Read time: 2 minutes
Last edited: Aug 28, 2024

Overview

This category has documentation topics about LaunchDarkly contexts. Contexts are people, services, machines, or other resources that encounter feature flags in your product.

Most, but not all, LaunchDarkly SDKs support contexts. Instead, some rely on legacy user objects. To learn which SDKs are available to use with contexts, read SDKs.

About contexts

Contexts let you create targeting rules for feature flags based on a variety of different information, including attributes pertaining to users, organizations, devices, and more. You can be as specific as targeting a flag to a single end user, or as broad as targeting your entire customer base.

You can manage the way contexts interact with flags by targeting flags to specific contexts. You can even choose which contexts to include or exclude in the data you collect. When a flag evaluation occurs, the feature flag uses the evaluation context to understand what variation to serve. The evaluation context is an object including one or more contexts and its attributes that you pass to the SDK's variation method when you evaluate flags.

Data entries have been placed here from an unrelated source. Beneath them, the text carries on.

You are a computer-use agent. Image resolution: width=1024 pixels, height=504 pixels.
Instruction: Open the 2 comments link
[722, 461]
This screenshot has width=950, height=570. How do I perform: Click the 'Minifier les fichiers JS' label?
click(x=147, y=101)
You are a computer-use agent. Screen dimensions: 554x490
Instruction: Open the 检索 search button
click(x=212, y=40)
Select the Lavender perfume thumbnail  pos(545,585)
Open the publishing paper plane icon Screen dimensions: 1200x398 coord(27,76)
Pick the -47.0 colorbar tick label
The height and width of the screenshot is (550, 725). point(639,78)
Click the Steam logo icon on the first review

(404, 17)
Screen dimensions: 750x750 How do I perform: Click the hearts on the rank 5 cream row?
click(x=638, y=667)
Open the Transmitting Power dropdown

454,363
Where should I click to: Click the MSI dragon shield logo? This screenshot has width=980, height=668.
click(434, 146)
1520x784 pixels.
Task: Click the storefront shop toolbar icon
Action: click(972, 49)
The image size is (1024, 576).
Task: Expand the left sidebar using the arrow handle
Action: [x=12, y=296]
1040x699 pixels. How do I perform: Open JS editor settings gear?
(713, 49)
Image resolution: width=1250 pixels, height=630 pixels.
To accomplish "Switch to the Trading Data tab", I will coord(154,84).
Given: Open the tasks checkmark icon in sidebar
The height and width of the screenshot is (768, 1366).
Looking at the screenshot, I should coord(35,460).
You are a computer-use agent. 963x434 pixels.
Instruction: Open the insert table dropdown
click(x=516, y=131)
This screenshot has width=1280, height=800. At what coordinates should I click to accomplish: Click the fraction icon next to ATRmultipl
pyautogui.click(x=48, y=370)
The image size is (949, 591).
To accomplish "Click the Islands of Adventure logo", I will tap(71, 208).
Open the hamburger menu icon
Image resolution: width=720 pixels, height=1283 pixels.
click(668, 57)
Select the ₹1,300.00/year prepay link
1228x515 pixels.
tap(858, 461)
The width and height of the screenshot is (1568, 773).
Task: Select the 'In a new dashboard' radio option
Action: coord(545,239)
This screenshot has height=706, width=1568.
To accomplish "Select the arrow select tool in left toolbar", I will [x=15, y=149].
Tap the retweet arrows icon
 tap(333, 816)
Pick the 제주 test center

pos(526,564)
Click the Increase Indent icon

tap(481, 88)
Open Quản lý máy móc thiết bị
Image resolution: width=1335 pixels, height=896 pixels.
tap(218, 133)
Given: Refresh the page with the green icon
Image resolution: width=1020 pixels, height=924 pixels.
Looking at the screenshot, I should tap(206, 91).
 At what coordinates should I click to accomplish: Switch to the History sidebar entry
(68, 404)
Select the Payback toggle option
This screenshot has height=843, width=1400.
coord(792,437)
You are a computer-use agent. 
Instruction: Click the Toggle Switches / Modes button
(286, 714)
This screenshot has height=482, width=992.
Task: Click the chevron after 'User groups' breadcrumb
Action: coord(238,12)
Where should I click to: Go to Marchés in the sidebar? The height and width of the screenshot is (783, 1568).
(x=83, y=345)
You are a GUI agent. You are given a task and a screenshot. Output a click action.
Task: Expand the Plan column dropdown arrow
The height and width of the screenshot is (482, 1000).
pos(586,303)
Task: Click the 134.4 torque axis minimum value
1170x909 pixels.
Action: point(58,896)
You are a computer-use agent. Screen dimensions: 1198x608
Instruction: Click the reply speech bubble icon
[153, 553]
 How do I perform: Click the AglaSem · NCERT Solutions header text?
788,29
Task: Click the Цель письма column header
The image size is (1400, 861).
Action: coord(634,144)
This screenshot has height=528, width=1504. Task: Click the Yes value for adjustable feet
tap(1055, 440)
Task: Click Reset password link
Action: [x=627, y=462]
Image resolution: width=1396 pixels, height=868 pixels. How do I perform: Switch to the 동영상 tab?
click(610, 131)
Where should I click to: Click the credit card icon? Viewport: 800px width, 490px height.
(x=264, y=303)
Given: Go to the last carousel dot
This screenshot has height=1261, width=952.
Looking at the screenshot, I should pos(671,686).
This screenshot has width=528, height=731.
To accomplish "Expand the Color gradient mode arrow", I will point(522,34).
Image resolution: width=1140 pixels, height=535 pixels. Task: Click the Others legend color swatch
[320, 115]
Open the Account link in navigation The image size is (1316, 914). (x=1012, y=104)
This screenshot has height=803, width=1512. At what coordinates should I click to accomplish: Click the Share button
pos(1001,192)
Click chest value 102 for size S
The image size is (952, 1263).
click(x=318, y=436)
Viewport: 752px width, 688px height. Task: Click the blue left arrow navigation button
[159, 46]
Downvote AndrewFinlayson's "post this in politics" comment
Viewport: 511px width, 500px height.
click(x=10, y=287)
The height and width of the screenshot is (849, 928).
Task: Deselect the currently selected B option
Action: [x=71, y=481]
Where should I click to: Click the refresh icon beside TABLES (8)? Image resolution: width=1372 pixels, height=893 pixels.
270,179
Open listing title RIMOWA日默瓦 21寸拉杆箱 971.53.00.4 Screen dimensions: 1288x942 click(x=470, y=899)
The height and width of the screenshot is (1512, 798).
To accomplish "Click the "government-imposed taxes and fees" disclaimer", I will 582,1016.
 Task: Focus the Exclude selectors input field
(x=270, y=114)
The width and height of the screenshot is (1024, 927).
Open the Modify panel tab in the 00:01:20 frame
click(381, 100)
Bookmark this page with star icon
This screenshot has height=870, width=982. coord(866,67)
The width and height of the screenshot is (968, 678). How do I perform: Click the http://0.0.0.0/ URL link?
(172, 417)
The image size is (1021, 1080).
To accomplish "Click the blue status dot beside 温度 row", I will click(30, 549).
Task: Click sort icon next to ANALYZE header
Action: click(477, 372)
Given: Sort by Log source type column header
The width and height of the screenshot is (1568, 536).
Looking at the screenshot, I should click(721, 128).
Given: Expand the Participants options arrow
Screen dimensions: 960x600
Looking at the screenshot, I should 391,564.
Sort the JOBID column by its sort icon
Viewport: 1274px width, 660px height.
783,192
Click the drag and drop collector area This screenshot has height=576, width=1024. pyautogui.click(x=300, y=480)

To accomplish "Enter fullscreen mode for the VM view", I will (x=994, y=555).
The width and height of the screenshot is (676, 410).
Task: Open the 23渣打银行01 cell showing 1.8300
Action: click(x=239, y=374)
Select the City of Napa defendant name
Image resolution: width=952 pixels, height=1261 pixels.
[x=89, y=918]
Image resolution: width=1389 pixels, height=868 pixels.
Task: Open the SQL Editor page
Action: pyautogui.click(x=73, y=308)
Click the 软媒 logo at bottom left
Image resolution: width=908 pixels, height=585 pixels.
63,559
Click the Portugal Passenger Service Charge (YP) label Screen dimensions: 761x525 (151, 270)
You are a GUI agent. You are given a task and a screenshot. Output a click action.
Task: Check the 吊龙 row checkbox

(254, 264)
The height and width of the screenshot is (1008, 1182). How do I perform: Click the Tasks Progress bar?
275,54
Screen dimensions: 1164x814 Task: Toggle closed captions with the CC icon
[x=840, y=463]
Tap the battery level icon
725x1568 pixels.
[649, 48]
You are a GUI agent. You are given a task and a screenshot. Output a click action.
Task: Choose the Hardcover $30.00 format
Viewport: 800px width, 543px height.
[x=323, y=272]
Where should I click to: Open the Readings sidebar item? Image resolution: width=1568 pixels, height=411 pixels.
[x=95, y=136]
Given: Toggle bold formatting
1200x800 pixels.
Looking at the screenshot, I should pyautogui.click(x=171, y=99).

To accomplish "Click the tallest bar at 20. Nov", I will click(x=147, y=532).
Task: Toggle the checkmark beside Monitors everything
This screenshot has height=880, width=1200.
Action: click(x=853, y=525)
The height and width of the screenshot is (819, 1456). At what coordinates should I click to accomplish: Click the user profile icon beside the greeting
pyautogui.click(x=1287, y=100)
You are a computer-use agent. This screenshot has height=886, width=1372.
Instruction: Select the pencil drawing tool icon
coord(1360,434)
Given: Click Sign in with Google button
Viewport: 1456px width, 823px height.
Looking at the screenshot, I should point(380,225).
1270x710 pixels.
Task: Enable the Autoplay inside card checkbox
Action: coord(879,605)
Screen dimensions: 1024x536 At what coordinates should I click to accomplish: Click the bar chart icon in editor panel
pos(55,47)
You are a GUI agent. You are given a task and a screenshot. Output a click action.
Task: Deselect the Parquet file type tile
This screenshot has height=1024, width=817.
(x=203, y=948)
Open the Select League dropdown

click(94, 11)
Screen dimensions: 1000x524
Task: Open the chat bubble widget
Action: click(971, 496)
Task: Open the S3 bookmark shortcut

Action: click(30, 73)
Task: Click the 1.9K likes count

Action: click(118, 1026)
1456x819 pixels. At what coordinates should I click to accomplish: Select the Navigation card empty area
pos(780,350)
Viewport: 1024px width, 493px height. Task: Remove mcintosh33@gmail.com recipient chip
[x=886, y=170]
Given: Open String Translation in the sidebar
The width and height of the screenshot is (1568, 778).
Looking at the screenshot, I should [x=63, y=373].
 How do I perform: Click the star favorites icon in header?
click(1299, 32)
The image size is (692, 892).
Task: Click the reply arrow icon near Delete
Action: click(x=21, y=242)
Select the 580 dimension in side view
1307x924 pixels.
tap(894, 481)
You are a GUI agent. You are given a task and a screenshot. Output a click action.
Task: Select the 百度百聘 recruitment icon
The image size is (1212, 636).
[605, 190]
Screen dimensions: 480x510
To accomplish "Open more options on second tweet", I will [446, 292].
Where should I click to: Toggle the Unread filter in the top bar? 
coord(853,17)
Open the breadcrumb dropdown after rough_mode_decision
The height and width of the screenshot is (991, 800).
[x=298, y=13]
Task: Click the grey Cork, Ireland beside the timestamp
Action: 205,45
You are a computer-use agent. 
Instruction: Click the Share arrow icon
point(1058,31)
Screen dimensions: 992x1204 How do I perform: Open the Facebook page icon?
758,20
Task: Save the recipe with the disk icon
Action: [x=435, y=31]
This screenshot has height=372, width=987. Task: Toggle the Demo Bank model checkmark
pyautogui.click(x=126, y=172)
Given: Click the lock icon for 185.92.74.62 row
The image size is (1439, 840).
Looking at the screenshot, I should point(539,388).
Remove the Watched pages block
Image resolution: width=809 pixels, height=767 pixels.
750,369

Only the context attributes you provide are available for targeting

The SDK only evaluates flags based on the context you provide in the evaluation call. You must provide all applicable attributes for each evaluation in the SDK for your targeting rules to apply correctly. To learn more, read Evaluating flags.

Example context: Anna at Global Health Services

As an example, let's assume Anna is one of your end users. She is a doctor who works for a hospital chain called Global Health Services. Anna has two mobile devices, an Android phone and an iPad tablet. Anna uses your application on both devices as part of her work.

Given this information, you may know the following things about Anna:

  • her name, email, and job function ("doctor"),
  • her organization's name ("Global Health Services") and address,
  • her device's type, operating system, and device ID, for each mobile device.

You may want to customize Anna's experience in your application based on:

  • her job function, as part of a feature that allows all doctors to access patient records.
  • her devices as part of a feature that provides different styling for Android and iPad devices.
  • her organization, ensuring everyone at her location receives the same variation as part of an experiment testing out a new feature

You can do this using context kinds.

Context kinds

You can organize information about the different entities that encounter feature flags in your product based on context kinds. Each context has one kind with a unique set of corresponding attributes that you can use for targeting and Experimentation. To learn more, read Context kinds.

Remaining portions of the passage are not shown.